University of Tsukuba develops magnesium solid-state battery
According to PC Watch on February 20: Japan's University of Tsukuba announced that by using low-cost magnesium metal as the anode, porous graphene as the cathode, and solidifying the electrolyte to prevent leakage, a fully solid-state magnesium rechargeable battery has been developed.
Magnesium rechargeable batteries work by taking oxygen from the atmosphere, with carbon materials as the cathode, magnesium as the anode, and magnesium chloride as the electrolyte. They can be constructed into low-cost, high-capacity rechargeable batteries. Their theoretical performance is considered similar to lithium rechargeable batteries. However, due to the presence of chloride ions, internal chlorination occurs, leading to a decrease in performance, which remains a challenge to be solved.

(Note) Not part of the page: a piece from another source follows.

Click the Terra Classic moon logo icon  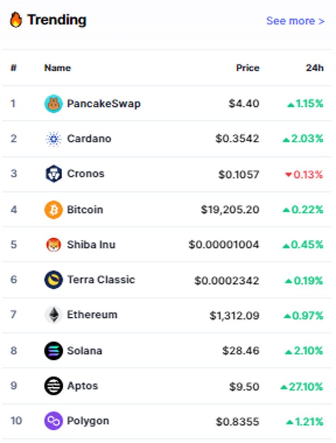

In this study, the University of Tsukuba developed a porous graphene, which was chemically doped with nitrogen as a cathode with strong resistance to chlorine. Specifically, graphene was produced on a porous metal surface through a chemical vapor deposition (CVD) method, then the porous metal serving as the mother body was dissolved with acid, forming a nitrogen-doped and structurally porous graphene.
On the other hand, commercial polymer gels were used, with the anode impregnated with commercially available magnesium, and the electrolyte used magnesium chloride. When evaluating the performance of this fully solid-state magnesium air rechargeable battery, its performance was better than that of batteries with platinum-based electrodes as the cathode.
When studying the discharge mechanism with a transmission electron microscope, it was found that during the half-discharge process, a film-like discharge material was confirmed on the graphene membrane. When fully discharged, the discharge material blocked the inner structure of the tube, and the tube diameter also expanded, thereby generating a larger capacity.
On the other hand, after being fully charged, it was confirmed that it returned to the initial graphene state without any discharge material, and it was not prone to degradation, with a long lifespan.
Additionally, no leakage was observed during the battery bending test, and regardless of the bending angle or the recovery of the bend, the charging and discharging performance remained almost unchanged.
The results of this study show that the possibility of using rare earth elements and precious metals in rechargeable batteries can be reduced.
Original article: toutiao.com/article/1857707099942025/
Statement: This article represents the views of the author.